If Trump ever uttered that sentence, it would be in terror, not celebration.

America is upside down and inside out. There’s meaningless make-believe in the capital of politics. There’s meaningful politics in the capital of make-believe.

The opening monologue by the host of the Globes, Seth Meyers, flicked at this reversal. Looking into the audience at the actor Seth Rogen, whose 2014 movie “The Interview” displeased a certain foreign power, Meyers said: “Hey, remember when he was the guy making trouble with North Korea? Simpler times.”

Frances McDormand also mined the Hollywood-versus-Washington territory when she won for best performance by an actress in a motion picture, drama, for “Three Billboards Outside Ebbing, Missouri.” Praising the Hollywood Foreign Press Association, which administers the Globes, she said, “Let’s face it: They managed to elect a female president.” (Her name is Meher Tatna.)

These of course were the Globes for which most women dressed in black, not in mourning but in solidarity, as a way to mark a raised consciousness about sexual abuse and harassment and the fresh determination to fight them.

But the sartorial departure didn’t pack quite the punch that it was intended to, partly because a monochromatic palette didn’t change the plunging necklines, gaudy jewelry and glamorous fillips of every other awards show. This was more simplification than sacrifice.

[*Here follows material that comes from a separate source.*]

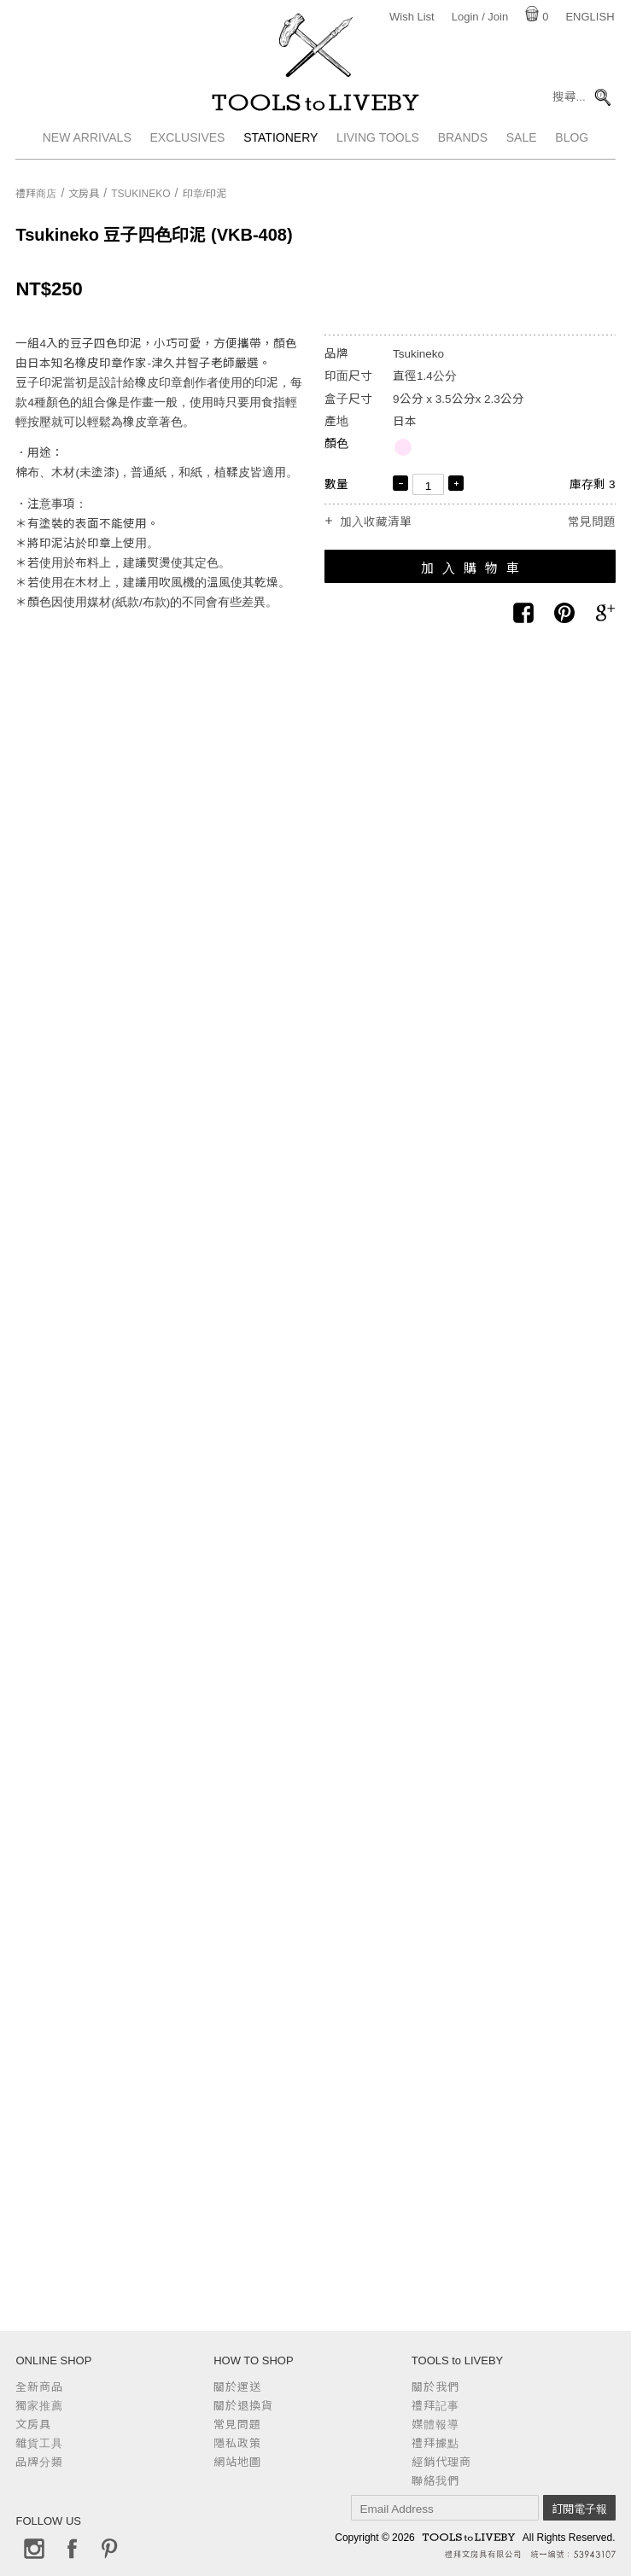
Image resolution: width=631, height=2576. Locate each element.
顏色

And one effect was that on the red carpet, interviewers asked women about sexual harassment and men about their recent professional achievements. The battle against inequality begat more inequality.

Oprah Winfrey redeemed that, with a gorgeous speech about how a yesterday of discrimination becomes a tomorrow of hope. One of the best routes, she noted, are role models. She recalled what it meant to her, when she was younger, to see Sidney Poitier receive Hollywood’s highest accolades. And she wondered aloud what it might mean for little girls Sunday night to see her getting the Cecil B. DeMille Award for outstanding contributions to the world of entertainment.

As I listened to her, I thought about something that Saoirse Ronan said last week when, as part of the TimesTalks series, I interviewed her and Greta Gerwig in an auditorium in Manhattan about the movie “Lady Bird,” which Ronan starred in and Gerwig wrote and directed. (It won the Globe on Sunday night for best motion picture, musical or comedy, and Ronan won for best performance by an actress in a motion picture, musical or comedy.)

Ronan told me that since making “Lady Bird,” she found herself wanting not just to act but to direct, because she’d watched Gerwig and actually seeing a woman in that job, right in front of her, had make it seem possible in a new way. It had put that aspiration into her vocabulary.

Hollywood at its best puts more aspirations in more people’s vocabularies. It did that last year, and the Globes were a reminder. As a recent story in The Times noted: “The three most popular movies at theaters in the United States and Canada in 2017 — ‘Star Wars: The Last Jedi,’ ‘Beauty and the Beast’ and ‘Wonder Woman’ — were each driven by female characters, something that has not happened in at least 37 years, as far back as full box office data is available. The top comedy of the year, ‘Girls Trip,’ was also anchored by women, as was the top film to play in limited release, ‘Lady Bird.’ ”

“Lady Bird” and “Wonder Woman” were both directed by women to boot.

There were assertive female characters at the center of “Lady Bird,” “Three Billboards,” “I, Tonya,” “The Post” and “The Shape of Water,” to name some of the movies that got the most attention at the Globes. There were women-centric plots in “Big Little Lies” and “The Handmaid’s Tale,” to mention two television projects that won big.

In Washington I find less encouragement. I hope that 2018 will be a different story.

And I hope that Hollywood, which still has such a very long way to go, takes to heart Rachel Brosnahan’s words when she won the Globe for best performance by an actress in a television series, musical or comedy, for her work in “The Marvelous Mrs. Maisel.”

She noted that there were “so many women’s stories out there that still need and deserve to be told,” adding: “So as we enter this new year, please let’s continue to hold each other accountable and invest in and make and champion these stories.”